When we look at power though, that 6780E screenshot is 302W so it’s 58W less than the 360W TDP 9754S since AMD typically uses its entire TDP. That’s just over 16% less power. I’d assume that extra 28W is for accelerators and other chip parts.
So Intel’s 19% less perf than Bergamo without SMT at 16% less power. Yet Intel’s delivering 12.5% more vCPUs and that QAT if you’re enabling it for OpenSSL offload or IPsec will more than outweigh the 3% perf/power difference. I don’t think QAT’s as important on super computer chips, but in this market, it’s aimed directly in target workloads.
If you’re just going vCPU / power and don’t care about 20% performance, then the 6766E is the clear winner in all of this. We’ve got over 70,000 VM’s where I work and I can tell you that we are 97% 8 vCPU and fewer. Less than 15% of those VMs have hit 100% CPU in the last quarter.
What this article fails to cover is the 1 vCPU VM. If you’re a poor cloud provider like a tier 5 one maybe you’re putting two different VMs on a SMT core’s 2 threads. For any serious tier 1 or tier 2 cloud provider, and any respectable enterprise cloud, they aren’t putting 2 different VMs on the same physical core’s 2 threads.
I’d say this is a great article and very fair. I don’t think SF is beating AMD in perf. It’s targeting what we’ve all been seeing in the industry where there’s so many small VMs that aren’t using entire vCPU performance. It’s the GPU moment for Linux virtualization.
@ModelAirplanesInSeattleGuy
“more vCPUs”: Don’t know where you’re working but no company I’ve been at cares about just more VMs. It’s about cost(including power) and performance. We never consolidate to a server where the VMs don’t offer significant performance upgrades. It’s about future proofing.

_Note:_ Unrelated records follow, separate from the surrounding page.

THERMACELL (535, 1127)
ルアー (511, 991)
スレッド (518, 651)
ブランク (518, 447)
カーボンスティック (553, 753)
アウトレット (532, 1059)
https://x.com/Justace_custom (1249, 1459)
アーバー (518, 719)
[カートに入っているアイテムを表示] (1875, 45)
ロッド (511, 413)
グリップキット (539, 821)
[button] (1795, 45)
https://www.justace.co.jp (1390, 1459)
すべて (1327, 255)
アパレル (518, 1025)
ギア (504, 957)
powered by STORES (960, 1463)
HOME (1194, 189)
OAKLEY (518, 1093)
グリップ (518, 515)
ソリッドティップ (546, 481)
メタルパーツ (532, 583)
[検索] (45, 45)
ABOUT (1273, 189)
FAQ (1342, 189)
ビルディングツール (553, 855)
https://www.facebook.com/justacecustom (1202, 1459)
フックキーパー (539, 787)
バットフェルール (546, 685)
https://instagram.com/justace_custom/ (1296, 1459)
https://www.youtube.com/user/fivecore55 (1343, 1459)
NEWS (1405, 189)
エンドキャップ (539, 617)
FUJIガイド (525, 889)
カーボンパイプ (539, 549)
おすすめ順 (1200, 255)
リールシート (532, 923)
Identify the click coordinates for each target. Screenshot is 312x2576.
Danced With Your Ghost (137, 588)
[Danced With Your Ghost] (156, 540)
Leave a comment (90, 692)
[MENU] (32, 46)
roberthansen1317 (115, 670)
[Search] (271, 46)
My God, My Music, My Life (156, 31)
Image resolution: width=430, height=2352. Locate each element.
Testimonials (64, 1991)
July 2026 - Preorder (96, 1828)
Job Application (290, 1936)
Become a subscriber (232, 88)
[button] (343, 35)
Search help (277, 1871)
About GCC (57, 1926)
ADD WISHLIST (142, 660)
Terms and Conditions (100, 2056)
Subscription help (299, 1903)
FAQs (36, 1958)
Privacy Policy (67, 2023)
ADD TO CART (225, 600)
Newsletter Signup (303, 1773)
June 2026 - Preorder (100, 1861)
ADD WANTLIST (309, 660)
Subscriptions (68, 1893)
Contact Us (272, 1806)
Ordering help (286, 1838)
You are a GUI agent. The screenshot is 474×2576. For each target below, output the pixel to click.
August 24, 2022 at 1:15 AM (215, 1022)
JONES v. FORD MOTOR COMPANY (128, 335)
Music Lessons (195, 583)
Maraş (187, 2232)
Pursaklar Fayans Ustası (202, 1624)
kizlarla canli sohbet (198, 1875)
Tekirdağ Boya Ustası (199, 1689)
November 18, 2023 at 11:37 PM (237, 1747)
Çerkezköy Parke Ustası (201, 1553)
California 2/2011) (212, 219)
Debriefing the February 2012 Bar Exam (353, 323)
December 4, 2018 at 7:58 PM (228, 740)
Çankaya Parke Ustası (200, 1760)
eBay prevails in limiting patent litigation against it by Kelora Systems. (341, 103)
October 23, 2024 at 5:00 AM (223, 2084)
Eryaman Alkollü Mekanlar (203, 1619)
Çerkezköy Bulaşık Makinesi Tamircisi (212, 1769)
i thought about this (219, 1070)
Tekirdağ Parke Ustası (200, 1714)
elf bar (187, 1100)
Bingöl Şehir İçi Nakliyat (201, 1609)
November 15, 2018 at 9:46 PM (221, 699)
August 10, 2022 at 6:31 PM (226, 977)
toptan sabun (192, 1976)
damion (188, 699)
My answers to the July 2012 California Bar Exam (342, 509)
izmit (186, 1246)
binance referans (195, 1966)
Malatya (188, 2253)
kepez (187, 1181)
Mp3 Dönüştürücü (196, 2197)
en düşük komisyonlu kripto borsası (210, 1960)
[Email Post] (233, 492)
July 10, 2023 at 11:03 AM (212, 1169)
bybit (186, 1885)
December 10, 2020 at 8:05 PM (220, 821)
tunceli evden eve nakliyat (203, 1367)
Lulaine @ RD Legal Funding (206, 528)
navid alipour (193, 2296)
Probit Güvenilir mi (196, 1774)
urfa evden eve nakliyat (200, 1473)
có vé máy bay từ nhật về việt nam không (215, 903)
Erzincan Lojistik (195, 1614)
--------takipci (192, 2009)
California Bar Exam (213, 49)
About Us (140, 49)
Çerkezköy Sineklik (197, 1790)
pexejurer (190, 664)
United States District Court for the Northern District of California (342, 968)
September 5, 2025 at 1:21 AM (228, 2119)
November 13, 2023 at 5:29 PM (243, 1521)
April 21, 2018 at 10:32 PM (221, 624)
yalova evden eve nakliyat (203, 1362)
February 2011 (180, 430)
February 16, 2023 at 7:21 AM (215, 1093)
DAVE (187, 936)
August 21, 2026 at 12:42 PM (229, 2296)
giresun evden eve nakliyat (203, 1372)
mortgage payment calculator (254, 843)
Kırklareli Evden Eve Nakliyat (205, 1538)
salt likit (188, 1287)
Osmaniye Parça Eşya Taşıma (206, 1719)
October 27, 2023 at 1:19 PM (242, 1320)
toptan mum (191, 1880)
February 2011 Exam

“since AMD typically uses its entire TDP” : Like all CPUs it depends on the workload. Your calculation is worthless
Regarding QAT: What is the performance of these 2 QAT (at least Xeon 4th/5th gen platinum has 4 units) units when you use 144 VMs(like your example, or just 32) accessing QAT through SR-IOV? The fact that it’s hard to find any information on it shows that very few are using QAT despite all this talk. Anyone looking for such an extreme use case would use DPUs.
xeon 6 is new socket or it can be used in Sapphire rappids motherboards?
Xeon 6 processor is based on a new socket and is not compatible with the Sapphire Rapids motherboard/socket.